I haven't seen the Dwarven player play yet, but he seems to be doing well with gunlines and blocks of sturdy infantry. He's pissed about the 25% Lord/Hero restriction though, as it keeps him from playing many of his usual characters at normal point levels (one of them is 505 points, and so he can't use him in a 2000 point game).

The Vampire Count, Bretonnian, and Wood Elf players are all sulking the corner and considering other armies.

I don't know any Dark Elf, Beastmen, or Orc & Goblin players.


----------



## Masked Jackal (Dec 16, 2009)

Dark Elves: My army tends to be pretty balanced, while the other player is quick to exploit whatever gimped army list he can come up with. We both favor shooting and Hydras, but I have much more combat and magic potential.

High Elves: Two play them. One got in around the same time as me, and I can beat him pretty handily, the other's been playing for several editions and is a good challenge. Both are pretty similar, though the vet favors White Lions while the newbie favors Swordmasters.

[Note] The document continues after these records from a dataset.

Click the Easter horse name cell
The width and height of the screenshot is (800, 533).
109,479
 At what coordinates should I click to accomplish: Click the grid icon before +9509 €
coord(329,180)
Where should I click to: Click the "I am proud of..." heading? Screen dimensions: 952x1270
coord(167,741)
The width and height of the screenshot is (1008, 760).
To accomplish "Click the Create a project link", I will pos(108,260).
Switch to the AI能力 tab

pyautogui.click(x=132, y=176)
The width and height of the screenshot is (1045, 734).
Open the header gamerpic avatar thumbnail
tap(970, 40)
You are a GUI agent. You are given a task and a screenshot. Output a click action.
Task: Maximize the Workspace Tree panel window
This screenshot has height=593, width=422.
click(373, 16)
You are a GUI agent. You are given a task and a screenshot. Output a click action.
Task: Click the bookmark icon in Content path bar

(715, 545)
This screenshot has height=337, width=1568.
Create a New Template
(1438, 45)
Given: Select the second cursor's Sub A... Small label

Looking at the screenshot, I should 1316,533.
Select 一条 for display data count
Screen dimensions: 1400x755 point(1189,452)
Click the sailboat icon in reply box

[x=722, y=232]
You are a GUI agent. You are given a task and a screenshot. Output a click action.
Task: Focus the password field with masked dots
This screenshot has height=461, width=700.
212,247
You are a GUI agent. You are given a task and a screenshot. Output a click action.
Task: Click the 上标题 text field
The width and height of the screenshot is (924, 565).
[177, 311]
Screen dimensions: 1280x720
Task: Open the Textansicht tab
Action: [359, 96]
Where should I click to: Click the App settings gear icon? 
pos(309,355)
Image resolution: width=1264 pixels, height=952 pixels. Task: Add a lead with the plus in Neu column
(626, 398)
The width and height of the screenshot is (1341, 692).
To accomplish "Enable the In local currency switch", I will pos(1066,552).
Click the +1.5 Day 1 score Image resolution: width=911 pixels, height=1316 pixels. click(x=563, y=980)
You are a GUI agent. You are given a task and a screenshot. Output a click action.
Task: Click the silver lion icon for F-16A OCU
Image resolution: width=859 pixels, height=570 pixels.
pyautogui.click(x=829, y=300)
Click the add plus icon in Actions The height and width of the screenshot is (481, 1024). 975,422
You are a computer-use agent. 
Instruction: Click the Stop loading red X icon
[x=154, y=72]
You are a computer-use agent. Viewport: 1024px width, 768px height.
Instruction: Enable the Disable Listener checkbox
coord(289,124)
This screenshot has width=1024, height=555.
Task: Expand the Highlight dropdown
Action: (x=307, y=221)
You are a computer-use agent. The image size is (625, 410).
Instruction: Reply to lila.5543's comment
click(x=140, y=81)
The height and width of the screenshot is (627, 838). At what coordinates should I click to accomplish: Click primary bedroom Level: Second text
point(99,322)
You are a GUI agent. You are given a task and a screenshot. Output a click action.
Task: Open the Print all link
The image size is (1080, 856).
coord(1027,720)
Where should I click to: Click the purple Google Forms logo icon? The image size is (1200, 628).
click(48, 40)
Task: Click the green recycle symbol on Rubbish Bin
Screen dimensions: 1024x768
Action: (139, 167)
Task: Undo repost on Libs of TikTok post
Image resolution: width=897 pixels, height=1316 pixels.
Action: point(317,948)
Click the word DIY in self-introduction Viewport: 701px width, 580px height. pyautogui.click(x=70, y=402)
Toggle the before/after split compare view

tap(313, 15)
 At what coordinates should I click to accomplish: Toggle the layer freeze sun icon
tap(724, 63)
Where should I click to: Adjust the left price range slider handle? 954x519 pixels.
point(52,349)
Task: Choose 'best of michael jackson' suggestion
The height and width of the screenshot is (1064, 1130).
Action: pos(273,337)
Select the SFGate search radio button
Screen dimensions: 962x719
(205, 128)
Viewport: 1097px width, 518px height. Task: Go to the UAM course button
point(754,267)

Vampire Counts: Local manager, I don't get to play him often, but he generally fields big blocks, with a Black Coach and Mannfred.

Warriors of Chaos: Resident painting expert, and pretty mean for me to face. He's running large units of Warriors, usually with a Daemon Prince, but there's usually some variety in how he makes up his list.

Ogre Kingdoms: He doesn't come in very often, but generally he uses hard-hitting characters in one of several units of 3-6 ogres. Also some Leadbelchers and a large unit of Gnoblars.

Orcs And Goblins: Whole slew of people who...never show up. Big units of goblins, usually.


----------